Na conclusão, a nota do
serviço único: “Jackson prestou ao Brasil um serviço incomparável”.
Embates duros no Brasil da
República Velha. Desembarco enfim na simplificação. Artur Bernardes
(1875-1955) governou o Brasil de 1922 a 1926 sob oposição do tenentismo, de
correntes liberais, de setores que hoje seriam apodados de progressistas. Duro,
seco, de algum modo representava a reação. Jackson apoiou-o desde o início, via
retrocessos preocupantes nas forças que procuravam abatê-lo, estuário de
posições revolucionárias por ele guerreadas. Dessa forma, em 1921 se aliou à
candidatura Bernardes, considerando-a garantia da ordem e favorecedora da
religião. Por ricochete, ficava claro, dava apoio aos grupos políticos que
dominavam a política brasileira desde vários lustros. Entre 1922 e 1924, já no
governo Bernardes, Jackson agiu contra o tenentismo, movimento perpassado por
diagnósticos simplificadores, arroubos autoritários e crença ingênua no poder
redentor do Estado.

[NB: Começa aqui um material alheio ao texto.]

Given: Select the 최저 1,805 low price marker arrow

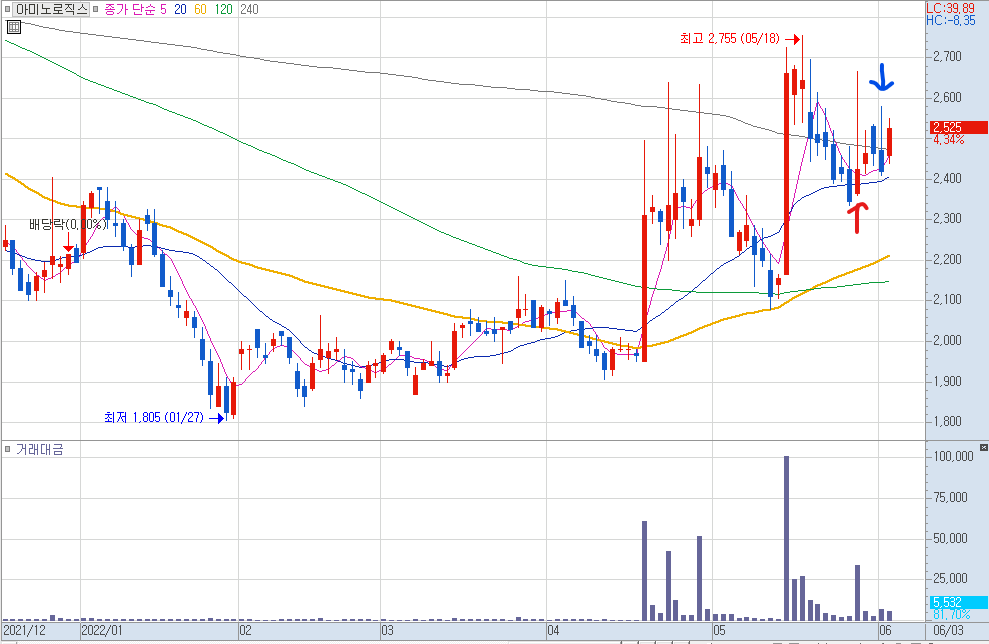Looking at the screenshot, I should [x=218, y=418].
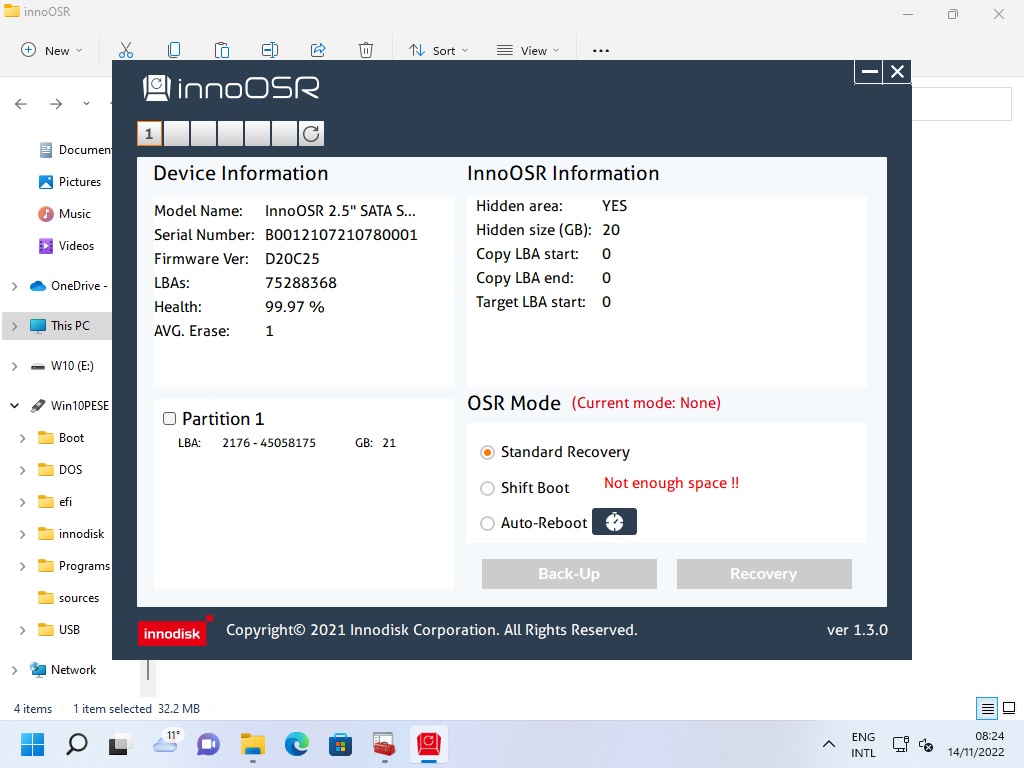The height and width of the screenshot is (768, 1024).
Task: Click the Delete trash can icon
Action: (x=366, y=50)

Nesse contexto devem ser analisadas as observações de
Jackson:
“Como católico, devo declarar que o que mais admiro em quem quer
que seja é a firmeza, a coragem das convicções. […] Criado entre militares, que
abundam em minha família, sempre mantive relações de amizade com muitos
oficiais. […] Confesso que, se comparo essa gente com as de outras classes com
que tenho convivido, acho que a porcentagem de homens de caráter, de vergonha,
é maior entre militares. […] O militar é, como o sacerdote, um homem a quem, no
início da juventude […] foram impostos hábitos de ordem, método, disciplina e
vivamente incutidas as mais nobilitantes virtudes de ordem prática, sobre o
valor moral da obediência, do sacrifício de si mesmo”.

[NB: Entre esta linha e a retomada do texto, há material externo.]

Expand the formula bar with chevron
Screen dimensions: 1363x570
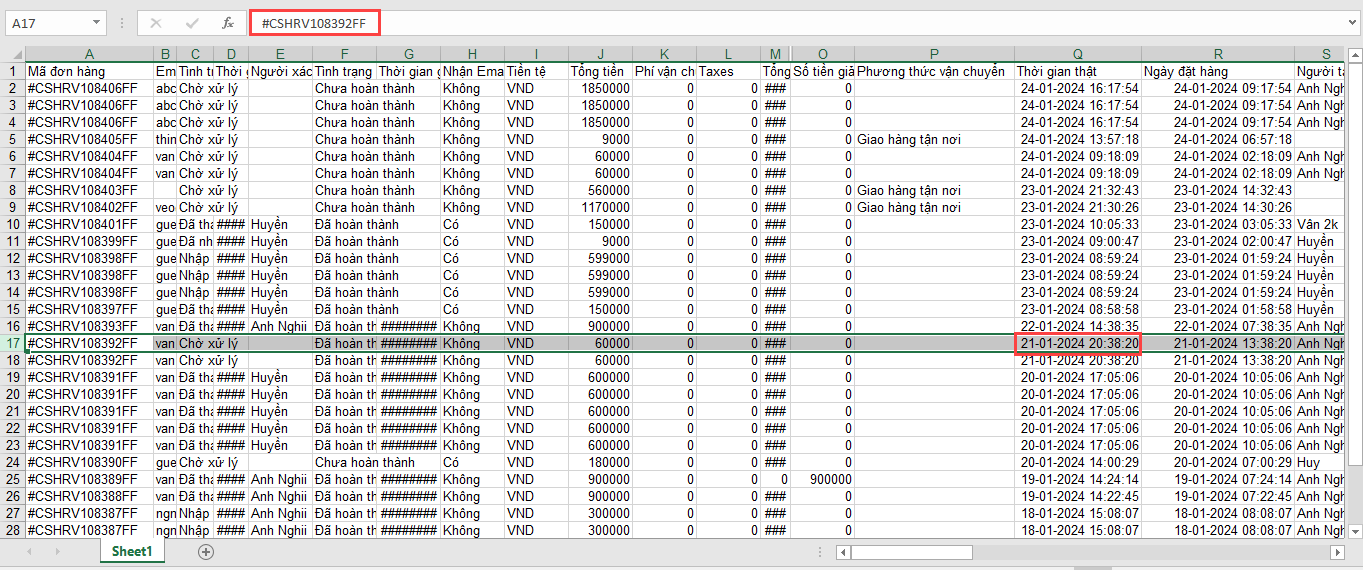[x=1351, y=23]
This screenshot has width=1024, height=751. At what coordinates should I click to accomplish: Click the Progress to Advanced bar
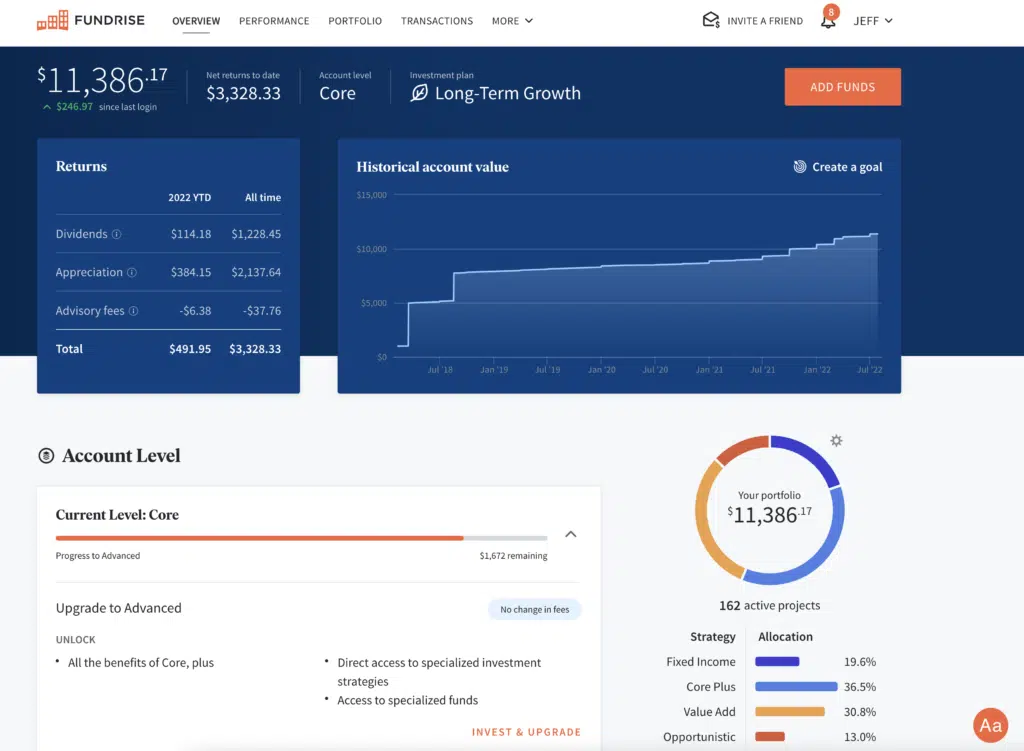[x=301, y=538]
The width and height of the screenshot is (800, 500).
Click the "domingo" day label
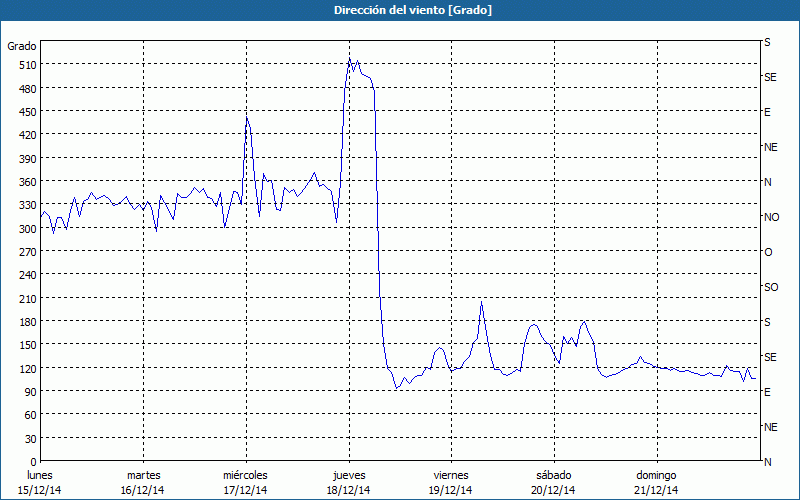[x=656, y=474]
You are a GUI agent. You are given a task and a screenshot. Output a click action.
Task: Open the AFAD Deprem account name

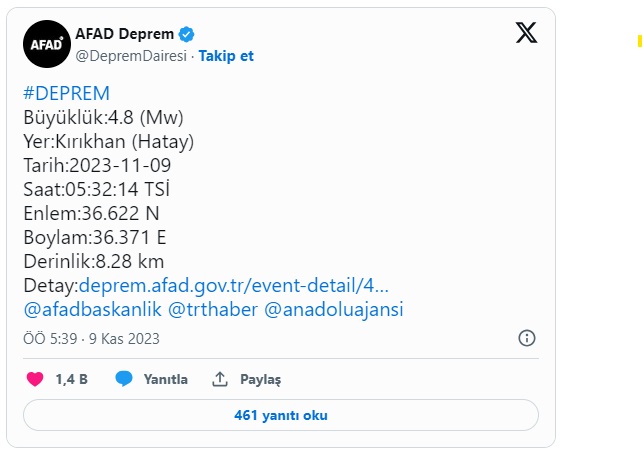(x=122, y=34)
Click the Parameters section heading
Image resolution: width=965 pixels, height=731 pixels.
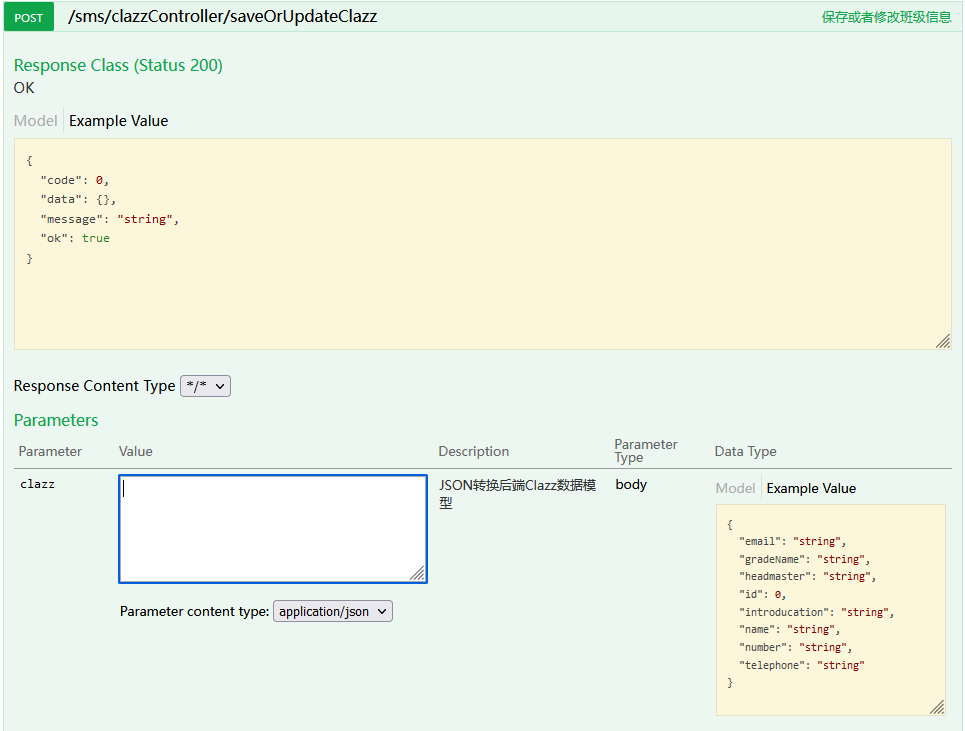click(56, 420)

Depois de mostrar um lado da
moeda, expõe o reverso:
“A vida do quartel e o
estudo de suas especialidades, isolando-o, até certo ponto, nesse agitado meio
social fazem com que o militar seja, quase sempre, um simplista”. Continua
dizendo, um homem mais de imaginação que de experiência. Vale para a profissão
das armas, vale para qualquer profissão. Sem cuidados próprios, a maioria das
profissões tende a formar profissionais simplificadores. Prossegue Jackson de
Figueiredo: “O nosso político, o nosso tão malsinado político tem, em
relação ao bom militar, esta indiscutível superioridade; está muito mais a par
de nossas necessidades sociais de cada momento, sabe que administrar não é
somente mandar e ser obedecido, tem muito mais complexidade intelectual”.

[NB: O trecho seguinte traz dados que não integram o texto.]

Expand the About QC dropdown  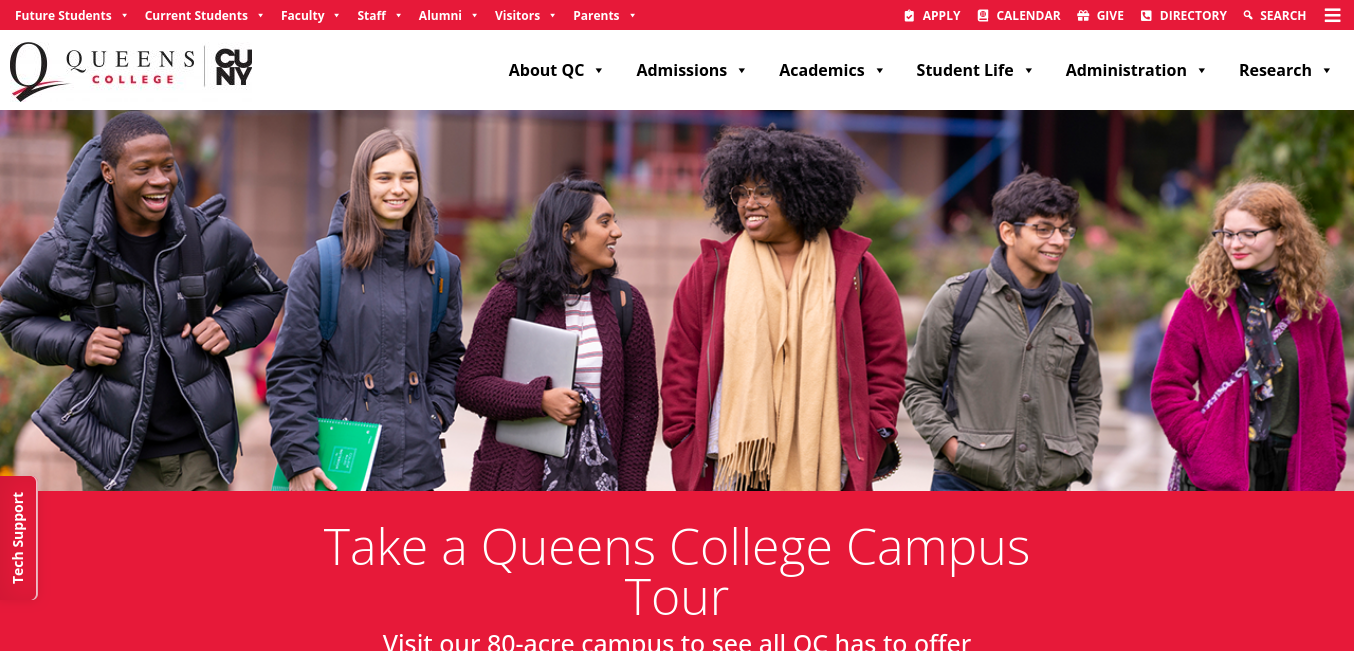point(556,70)
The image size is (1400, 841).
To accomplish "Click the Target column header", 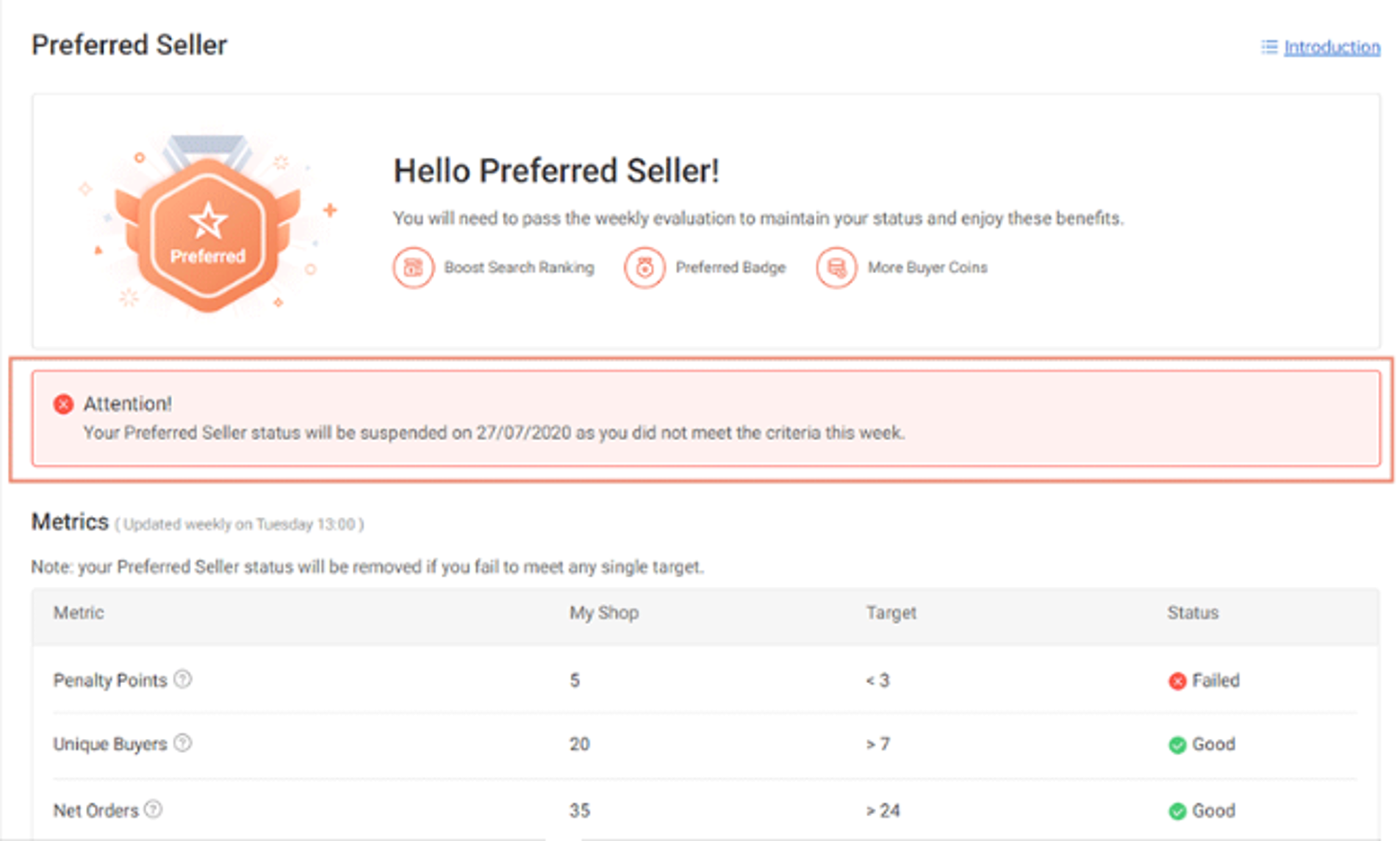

Lamenta a inexistência entre muitos homens de uniforme “dessa finura de
tato que se requer de um verdadeiro político”.
Planar como o açor.
Longo o texto, brado contra simplificações deletérias, curto o espaço meu, vou
parar. O que Jackson de Figueiredo lamentava, a análise parcial e geométrica da
realidade, amputada de facetas essenciais, persiste ovante, satisfeita, entulha
jornais, de modo especial as redes sociais. Sem o hábito de se elevar muito
alto, como o açor em caça, e de lá perceber os problemas em toda sua extensão,
o debate nacional necessariamente terá premissas pobres e deformadas. E
soluções pecas que farão o País deslizar despercebidamente para abismos. Aqui
está ponto prévio, indispensável a qualquer discussão proveitosa, cujo destaque
é mais uma das benemerências de Jackson de Figueiredo.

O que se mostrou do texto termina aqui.